May 16, 2022, 15:08

    Queen’s Speech: This is totally what Boris Johnson and Keir Starmer were joking about

    Queen’s Speech: This is totally what Boris Johnson and Keir Starmer were joking about

    Boris Johnson and Keir Starmer appeared to share a joke as they ambled to the House of Lords to hear the Queen’s speech.

    The two party leaders, who it’s said genuinely loathe each other, smiled through gritted teeth and exchanged a few words – which will no doubt be pored over by lip-readers over the coming days.

    Perhaps the PM was explaining that the animal cruelty bill had been dropped from the speech because it would have interfered with his dead cat strategy.

    Maybe, after Starmer called Boris’ bluff and pledged to resign over his beer and a curry in Durham, they both sighed and agreed that korma will always get you in the end.

    Or maybe the PM was complaining that he had too many bottles of wine for the No10 fridge, and that he’d have to perform a cabernet reshuffle.

    We’ll probably never know.

    Supreme Ruler Charles, sitting next to the jewelled Beret of Tax Exemption, on a special pillow

    Getty Images)

    As always, the TV commentary of yesterday’s archaic proceedings was more like listening to someone read out an obscure Dungeons and Dragons manual than the proceedings of a modern democracy.

    Viewers were treated to more outrageous costumes than fancy dress day at Comicon.

    Every blade and garment involved in the ceremony sits on a special cushion and has a name like “the trilby of entitlement” or “the spatula of hereditary legitimacy”.

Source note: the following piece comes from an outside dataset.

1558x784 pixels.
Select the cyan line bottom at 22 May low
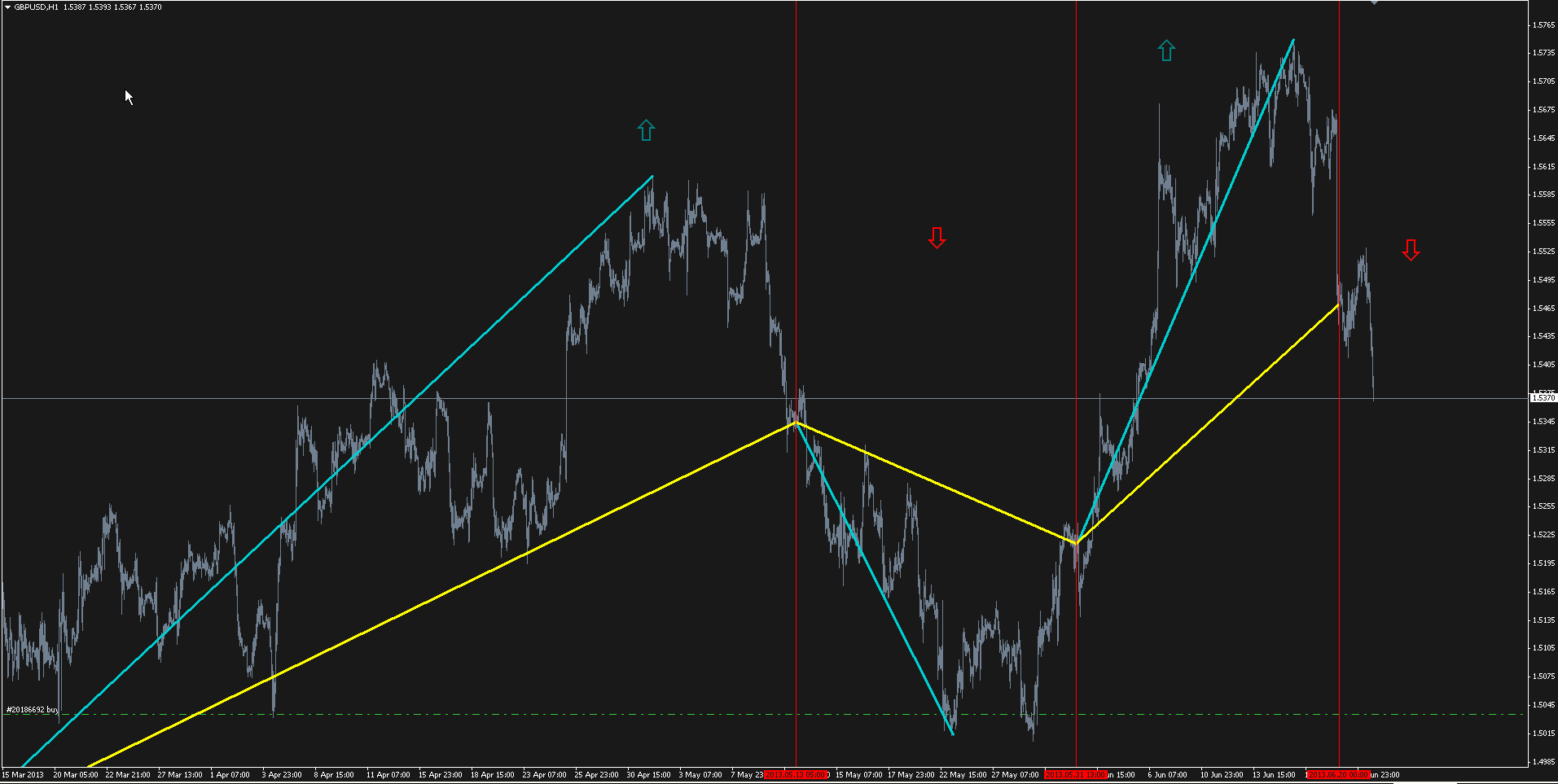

    But the Queen sadly, and understandably at 96, didn’t feel up to attending this festival of live-action roleplay herself. I, of course, wish Her Majesty well.

    Eternal Leader Charles, Defender of the Union, in procession following the Greatsword of Imperial Regret

    Getty Images)

    But Charles must have felt some small temptation to take his unprecedented stand-in routine and run with it.

    Indeed, given his previous record of overstepping the line between politics and The Palace, it’s worth considering how close we might have been to a benevolent dictatorship.

    “Mummy’s government will dissolve all functions of democracy in the United Kingdom,” we’re lucky he didn’t say.

    “…and all power in the nation will be returned to its rightful holder – me. Mwahahahahahahaha!”

    And given both major party leaders are basically spending all their time daring each other to resign, that might not have been entirely farfetched.